_Your objective_:
Once the pictures have been removed, repeat the remainder of the records exactly.
------------------------------------------------------------
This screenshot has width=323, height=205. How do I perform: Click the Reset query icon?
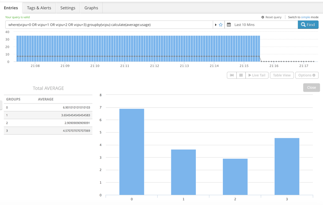[263, 17]
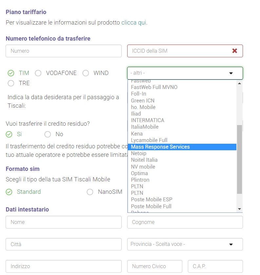Choose VODAFONE as current operator
The width and height of the screenshot is (260, 275).
38,73
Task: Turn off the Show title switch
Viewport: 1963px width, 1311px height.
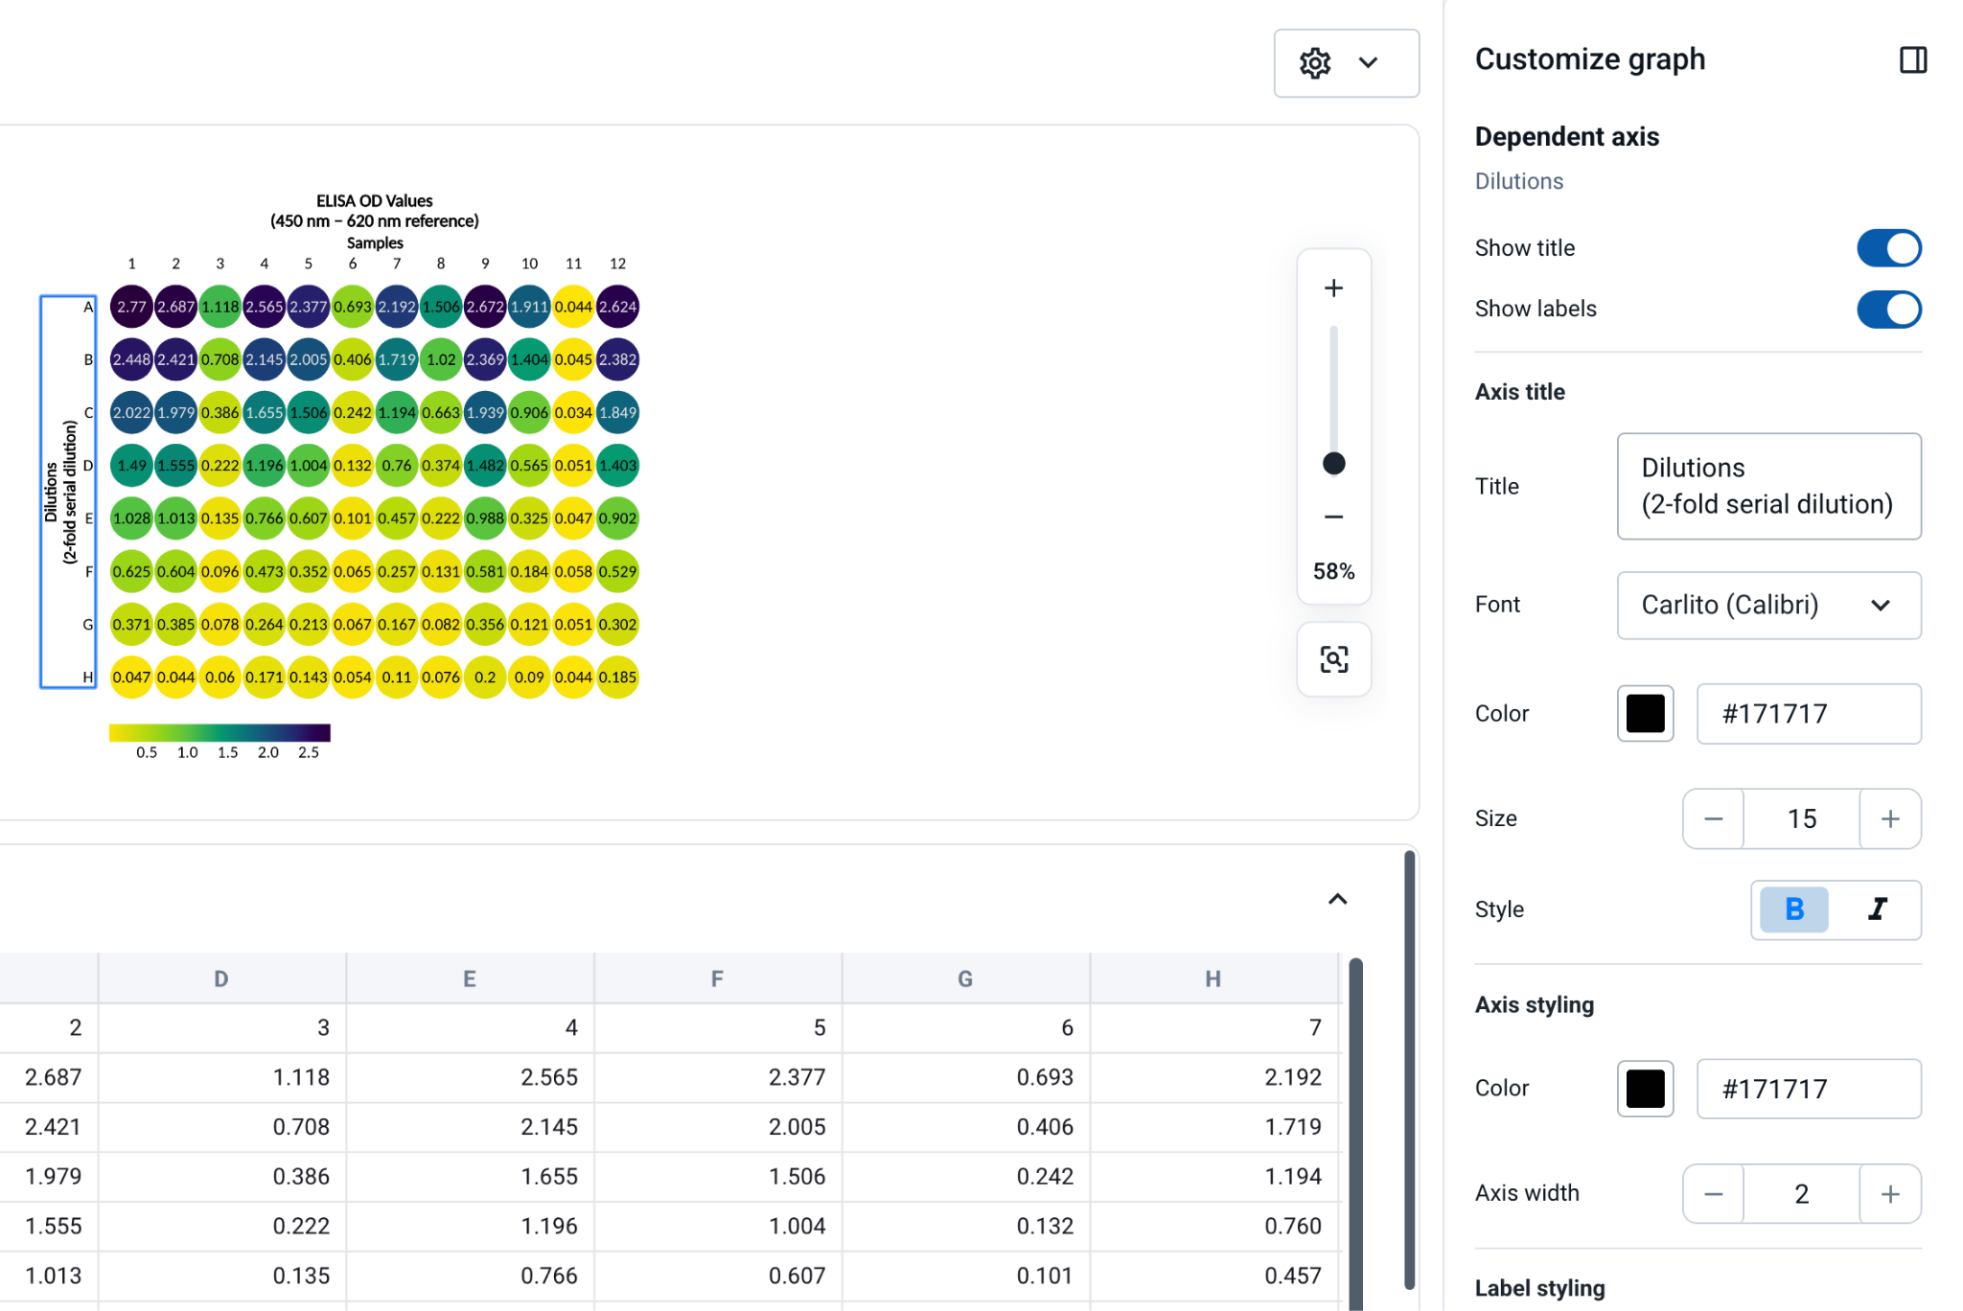Action: pyautogui.click(x=1889, y=248)
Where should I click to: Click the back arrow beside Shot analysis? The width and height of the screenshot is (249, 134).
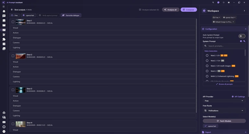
------------------------------------------------------------
_Response for this exercise_:
This screenshot has width=323, height=205. How do I perform: Click the Reset query icon?
[263, 17]
Choose VODAFONE as current operator
The width and height of the screenshot is (260, 275).
38,73
Task: Turn off the Show title switch
Viewport: 1963px width, 1311px height.
Action: pyautogui.click(x=1889, y=248)
Where should I click to: Click the back arrow beside Shot analysis? The width and height of the screenshot is (249, 134).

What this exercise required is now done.